Les consorts [O] ont fait appel de cette décision le 2 décembre 2016.
Par arrêt du 23 septembre 2017, la cour de ce siège a :
-déclaré irrecevable la demande de sursis à statuer présentée par les consorts [O],
-ordonné d’office le sursis à statuer dans l’attente de la décision définitive à intervenir sur l’appel du jugement du 17 décembre 2015 dans l’instance opposant Mme [K] ès qualités et les sociétés GROUPE CARNIVOR et SAPRIMEX,
-ordonné la radiation de l’affaire,
-précisé qu’elle sera rétablie sur justificatif d’une décision définitive dans cette instance.
Par arrêt du 28 février 2019, la cour de céans a infirmé le jugement du 17 décembre 2015.
Au vu de cette décision qui n’a pas fait l’objet d’un pourvoi en cassation, l’affaire concernant l’action en participation à l’insuffisance d’actif a été réenrôlée selon demande du 7 mai 2019.
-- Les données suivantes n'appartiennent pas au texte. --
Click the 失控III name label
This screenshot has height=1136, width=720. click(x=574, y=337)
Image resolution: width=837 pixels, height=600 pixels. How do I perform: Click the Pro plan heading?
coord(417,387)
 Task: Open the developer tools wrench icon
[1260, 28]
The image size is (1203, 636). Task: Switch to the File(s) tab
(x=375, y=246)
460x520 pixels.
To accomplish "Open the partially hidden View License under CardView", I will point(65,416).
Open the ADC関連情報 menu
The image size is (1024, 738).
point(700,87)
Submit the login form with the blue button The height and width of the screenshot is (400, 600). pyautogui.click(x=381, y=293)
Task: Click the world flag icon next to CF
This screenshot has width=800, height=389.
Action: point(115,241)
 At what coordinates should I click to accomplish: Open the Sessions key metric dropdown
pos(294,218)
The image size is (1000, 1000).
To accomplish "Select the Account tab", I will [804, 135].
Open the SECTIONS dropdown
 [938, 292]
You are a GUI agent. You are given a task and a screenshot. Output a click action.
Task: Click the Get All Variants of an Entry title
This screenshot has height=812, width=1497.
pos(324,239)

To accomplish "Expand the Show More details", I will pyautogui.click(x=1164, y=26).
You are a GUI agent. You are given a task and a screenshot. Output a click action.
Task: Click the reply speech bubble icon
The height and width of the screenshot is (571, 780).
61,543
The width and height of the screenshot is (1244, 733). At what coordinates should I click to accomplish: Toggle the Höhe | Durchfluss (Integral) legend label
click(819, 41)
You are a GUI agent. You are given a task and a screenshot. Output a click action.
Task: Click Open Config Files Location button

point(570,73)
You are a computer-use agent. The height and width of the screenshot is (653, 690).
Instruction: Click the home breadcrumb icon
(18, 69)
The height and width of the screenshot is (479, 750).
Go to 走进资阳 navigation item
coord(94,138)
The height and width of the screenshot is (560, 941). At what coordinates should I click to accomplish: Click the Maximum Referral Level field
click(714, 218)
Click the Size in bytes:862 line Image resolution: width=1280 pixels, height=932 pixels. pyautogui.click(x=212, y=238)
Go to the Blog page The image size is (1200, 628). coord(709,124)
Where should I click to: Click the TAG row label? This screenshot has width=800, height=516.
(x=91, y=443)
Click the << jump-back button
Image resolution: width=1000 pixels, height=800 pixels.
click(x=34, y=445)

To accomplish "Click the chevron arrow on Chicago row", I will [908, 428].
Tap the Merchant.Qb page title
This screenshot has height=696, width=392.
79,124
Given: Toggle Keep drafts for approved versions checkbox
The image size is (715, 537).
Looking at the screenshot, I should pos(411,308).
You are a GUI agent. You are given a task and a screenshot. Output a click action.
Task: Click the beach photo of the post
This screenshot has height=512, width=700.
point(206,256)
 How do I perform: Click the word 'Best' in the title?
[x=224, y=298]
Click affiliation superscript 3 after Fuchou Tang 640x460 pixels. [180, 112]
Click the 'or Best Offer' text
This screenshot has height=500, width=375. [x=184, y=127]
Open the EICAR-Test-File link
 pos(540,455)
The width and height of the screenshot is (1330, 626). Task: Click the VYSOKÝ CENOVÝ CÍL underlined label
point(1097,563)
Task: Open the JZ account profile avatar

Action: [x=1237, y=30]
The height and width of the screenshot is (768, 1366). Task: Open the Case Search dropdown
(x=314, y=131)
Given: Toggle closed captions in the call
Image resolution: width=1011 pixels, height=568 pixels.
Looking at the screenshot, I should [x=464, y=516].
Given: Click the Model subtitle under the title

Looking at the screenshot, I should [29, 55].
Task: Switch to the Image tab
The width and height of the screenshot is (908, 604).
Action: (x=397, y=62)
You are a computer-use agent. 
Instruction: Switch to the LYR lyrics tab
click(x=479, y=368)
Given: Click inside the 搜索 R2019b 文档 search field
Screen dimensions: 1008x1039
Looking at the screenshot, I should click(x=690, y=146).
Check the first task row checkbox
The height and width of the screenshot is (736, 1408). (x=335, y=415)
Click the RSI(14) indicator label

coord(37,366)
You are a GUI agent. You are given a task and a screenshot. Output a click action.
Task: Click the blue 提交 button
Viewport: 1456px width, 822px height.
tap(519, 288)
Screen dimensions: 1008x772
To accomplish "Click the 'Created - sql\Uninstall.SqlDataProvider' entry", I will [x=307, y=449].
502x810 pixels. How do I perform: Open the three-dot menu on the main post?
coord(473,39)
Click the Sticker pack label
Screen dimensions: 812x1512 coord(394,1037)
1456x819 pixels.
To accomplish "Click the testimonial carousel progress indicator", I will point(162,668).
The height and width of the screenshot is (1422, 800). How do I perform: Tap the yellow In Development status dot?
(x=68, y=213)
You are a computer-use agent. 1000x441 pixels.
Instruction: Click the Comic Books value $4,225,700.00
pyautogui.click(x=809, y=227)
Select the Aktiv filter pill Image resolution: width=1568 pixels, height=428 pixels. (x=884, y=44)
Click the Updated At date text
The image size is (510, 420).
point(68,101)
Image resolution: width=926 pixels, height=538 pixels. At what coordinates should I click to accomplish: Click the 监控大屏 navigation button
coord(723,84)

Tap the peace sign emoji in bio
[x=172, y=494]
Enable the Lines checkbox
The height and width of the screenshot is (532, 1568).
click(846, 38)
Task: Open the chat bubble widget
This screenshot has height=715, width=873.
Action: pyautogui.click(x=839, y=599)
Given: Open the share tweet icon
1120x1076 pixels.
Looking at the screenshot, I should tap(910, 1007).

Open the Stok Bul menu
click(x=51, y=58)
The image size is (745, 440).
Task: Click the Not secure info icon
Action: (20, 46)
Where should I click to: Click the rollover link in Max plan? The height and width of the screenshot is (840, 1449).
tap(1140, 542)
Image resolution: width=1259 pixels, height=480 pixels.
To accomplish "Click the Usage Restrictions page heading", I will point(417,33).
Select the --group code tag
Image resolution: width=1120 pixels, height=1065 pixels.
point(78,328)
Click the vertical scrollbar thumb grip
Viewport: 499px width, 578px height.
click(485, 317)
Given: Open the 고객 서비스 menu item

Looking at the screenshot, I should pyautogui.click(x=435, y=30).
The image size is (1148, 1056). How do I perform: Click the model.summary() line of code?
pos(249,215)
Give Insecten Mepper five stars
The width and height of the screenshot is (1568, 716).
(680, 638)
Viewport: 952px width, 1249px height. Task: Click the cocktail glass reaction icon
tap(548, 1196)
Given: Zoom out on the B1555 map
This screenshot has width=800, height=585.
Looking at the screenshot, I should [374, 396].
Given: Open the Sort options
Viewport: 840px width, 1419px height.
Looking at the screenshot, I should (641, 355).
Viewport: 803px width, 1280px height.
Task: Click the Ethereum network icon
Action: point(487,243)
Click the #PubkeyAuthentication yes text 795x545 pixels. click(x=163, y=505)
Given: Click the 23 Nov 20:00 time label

Dans leurs dernières conclusions, notifiées au RPVA le 25 août 2022, les consorts [O] demandent à la cour de juger un certain nombre de choses qui sont autant de moyens et de :
-débouter la société BR ASSOCIES ès qualités et les sociétés GROUPE CARNIVOR et SAPRIMEX de toutes leurs demandes, fins et conclusions,
-mettre M. [Y] [O] hors de cause,
-condamner conjointement et solidairement les sociétés GROUPE CARNIVOR et SAPRIMEX à leur payer à chacun :
-20 000 euros de dommages et intérêts en réparation de leur préjudice moral,
-6 000 euros au visa de l’article 700 du code de procédure civile,
-condamner conjointement et solidairement les sociétés GROUPE CARNIVOR et SAPRIMEX aux dépens de première instance et d’appel.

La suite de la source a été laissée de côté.